Desde hace algunos años, varias instituciones peruanas se han volcado a la tarea de analizar y estimar cuál sería el impacto de un terremoto de grandes magnitudes en nuestro país. No se trata de un ejercicio alarmista hecho para asustar a los ciudadanos. Se trata de ciencia. Y lo que esta nos dice es que nuestro país podría sufrir uno de grandes proporciones en cualquier momento. Quizás esta misma noche.
Como sabemos, frente a nuestras costas dos placas tectónicas friccionan continuamente: la de Nasca y la Sudamericana. Y el Instituto Geofísico del Perú (IGP) ha logrado detectar las áreas en donde esta fricción produce una mayor aspereza; es decir, donde ocurre un gran acoplamiento sísmico o, en otras palabras, donde se acumula una mayor energía sísmica. Estas son tres y la más importante de todas, por su tamaño y por la cantidad de energía que podría liberar, se encuentra frente a Lima y el Callao, en un radio que abarca, hasta el norte, a la región Áncash y, hacia el sur, a Ica.
No es, por lo tanto, casualidad que en 1746 la capital sufriera un terremoto que los expertos estiman hoy que alcanzó los 8,8 grados Mw (magnitud de momento). En Lima, murieron alrededor de 6.000 personas de un total de 60.000, mientras en el Callao, donde al movimiento telúrico le siguió un tsunami devastador, murieron aproximadamente 3.800 de sus 4.000 habitantes. Desde entonces, llevamos 277 años de silencio sísmico. Casi tres siglos en los que la energía capaz de desencadenar un gran terremoto se ha venido acumulando frente a nuestras costas y que podría liberarse de golpe en cualquier momento.

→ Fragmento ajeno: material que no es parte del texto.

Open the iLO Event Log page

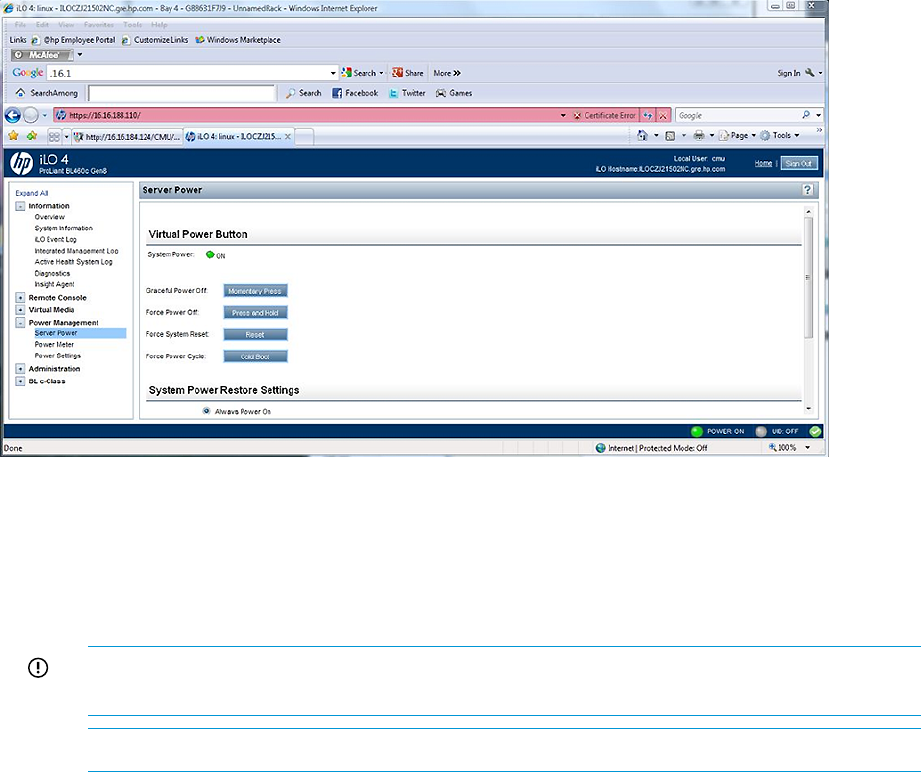56,239
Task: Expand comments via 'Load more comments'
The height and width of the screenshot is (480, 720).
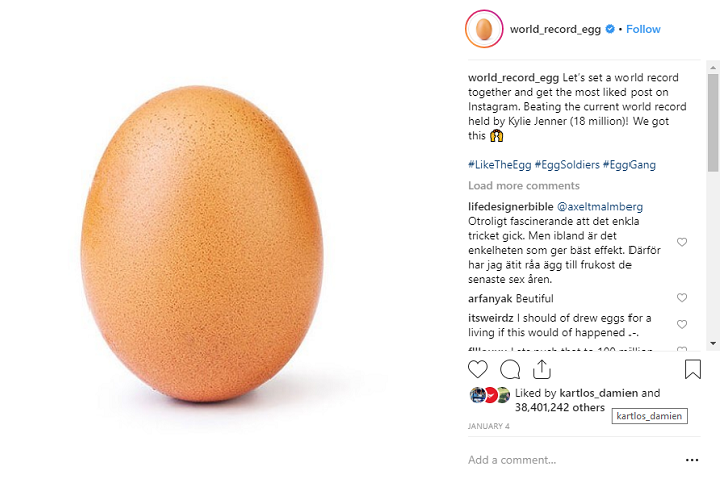Action: [523, 186]
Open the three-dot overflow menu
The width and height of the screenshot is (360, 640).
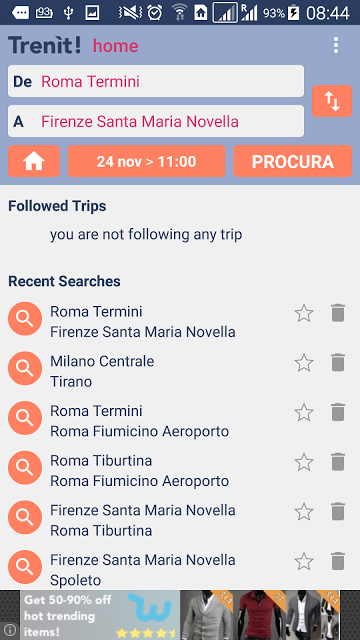click(x=336, y=45)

Por supuesto, si esto ocurriese hoy, las consecuencias serían espantosas. No tanto por el movimiento de la tierra en sí, sino por la manera desarticulada, caótica e informal en la que ha crecido la capital en las últimas décadas, con viviendas levantadas con material precario o en zonas donde ninguna edificación debería erigirse. Después de todo, los sismos por sí solos no matan gente; lo que las mata son las malas construcciones y el pánico que se desata entre una población sin una cultura de la prevención bien afianzada.

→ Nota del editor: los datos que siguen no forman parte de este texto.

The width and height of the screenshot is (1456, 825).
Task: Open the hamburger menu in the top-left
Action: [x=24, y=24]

Las preguntas que debemos hacernos, entonces, no es si el terremoto finalmente ocurrirá o si este llegará en los próximos 100 años, sino si estaremos preparados para cuando llegue.
Pensemos solamente en la manera en la que cada uno de nosotros se toma los simulacros que, año a año, las autoridades realizan ante la indiferencia de una gran parte de la población. O tratemos de responder, por ejemplo, algunas preguntas que en un país que solo en lo que va del 2023 ha sentido 187 sismos –16 de ellos con epicentro en la capital– no son insignificantes. ¿Tengo lista ya la mochila de emergencia en casa? ¿He identificado las zonas seguras de mi vivienda y las más peligrosas (cercanas a vidrios o muebles pesados que podrían caer y herir a alguien)? ¿Sé cómo reaccionar ante un sismo si vivo en uno de los pisos más altos de un edificio donde se me imposibilita evacuar al exterior? ¿Estoy al tanto de las formas en las que podría contactar con mis familiares si las comunicaciones colapsaran? Y si el terremoto me sorprendiese en mi centro de trabajo, en mi universidad o en cualquier otro lugar que frecuento, ¿sabría por dónde evacuar?
En su edición de hoy este Diario publicará un suplemento especial (“Estemos listos”) con información mucho más detallada que la que usted acaba de leer. Se trata de la segunda parte de un especial que empezamos a publicar en el 2021 y que ahora retomamos y expandimos para reforzar nuestro compromiso con la prevención. Es, nuevamente, la ciencia elevando una voz que debemos escuchar. No esperemos hasta la catástrofe para recién voltear a mirarla.